Wyoming has the third-rudest drivers in the nation, with 45.9 out of every 1,000 drivers engaging in the most extreme rude driving behaviors. Drivers in Wyoming have some of the highest rates of hit-and-runs in America; these violations occur 3.6 times more often than the national average. Failure to yield to a pedestrian is also a significant problem in Wyoming, occurring 72.90 percent more often than the national average. Tailgating and failure to yield the right of way occur significantly more frequently than average in the Cowboy State, with drivers in this state committing these offenses 37.8 and 32.1 percent more often than the national average, respectively.
Ranking number two on the list is Idaho, with the second-highest share of rude drivers in the nation. Rates of tailgating are incredibly high in this state, at 4.89 times the national average.
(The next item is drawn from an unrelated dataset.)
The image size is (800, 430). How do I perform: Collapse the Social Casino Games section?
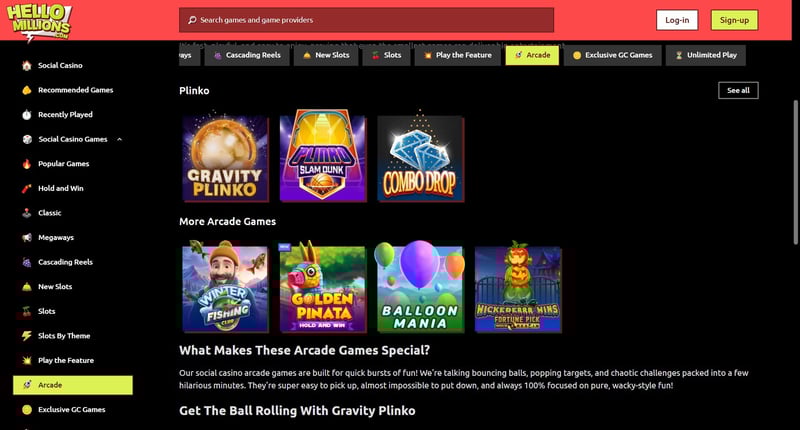pos(119,139)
Failure to yield violations are also much more common in this state than in others; drivers in the Gem State are 2.6 times as likely than average to commit a failure to yield to a pedestrian violation and 2.07 times as likely to fail to yield the right of way to another driver.
Virginia is the state with the rudest drivers, according to Insurify’s analysis. With 64 percent more rude drivers than the national average, this should come as no surprise. Rates of tailgating are much higher than in other states, at 2.44 times the national average. Hit-and-runs, some of the most egregious driver behavior, occur 2.06 times as frequently in Virginia than in the average state. In addition, Virginian drivers fail to yield the right of way to other drivers more than twice as frequently than in other states. Failure to yield the right of way to pedestrians and failure to stop for a red light are also particularly frequent, at 32.1 percent and 22.8 percent higher than the national average, respectively.
Kentucky is the most polite state in the nation, with the lowest proportion of rude drivers compared to all other states. Kentuckian drivers tend to be courteous all around. They have significantly lower-than-average rates of failure to yield violations; specifically, failure to yield the right of way and failure to yield to a pedestrian are 79.4 and 69.9 percent lower than the national average, respectively. The proportion of tailgating drivers in Kentucky is 75.4 percent lower than the national average. The rate of hit-and-run violations in Kentucky is 62.6 percent lower than the national average, quite low compared to the vast majority of other states.
The Hospitality State lives up to its nickname, at least when it comes to driving behavior. Ranking just behind Kentucky, Mississippi has significantly fewer rude drivers than average. Rates of tailgating are particularly low in Mississippi, at 81.6 percent lower than the national average. Failure to yield violations are also significantly lower than average in Mississippi, occurring 67.4 percent less frequently than the national average. These polite drivers also tend to stick around after an accident more often than drivers in other states; hit-and-run rates in Mississippi are 49.3 percent lower than the average.
Vermont is the state with the third most polite drivers in the nation. In the Green Mountain State, drivers tend to respect red lights and stop signs considerably more often than drivers in other states. The proportion of drivers in Vermont with a failure to stop for a red light and for a stop sign are 69.4 and 32.3 percent lower than the national average, respectively. Rates of tailgating are also low in Vermont and are 26.7 percent lower than the national average. On the other hand, passing violations occur only 6.9 percent more frequently in Vermont than in the average state.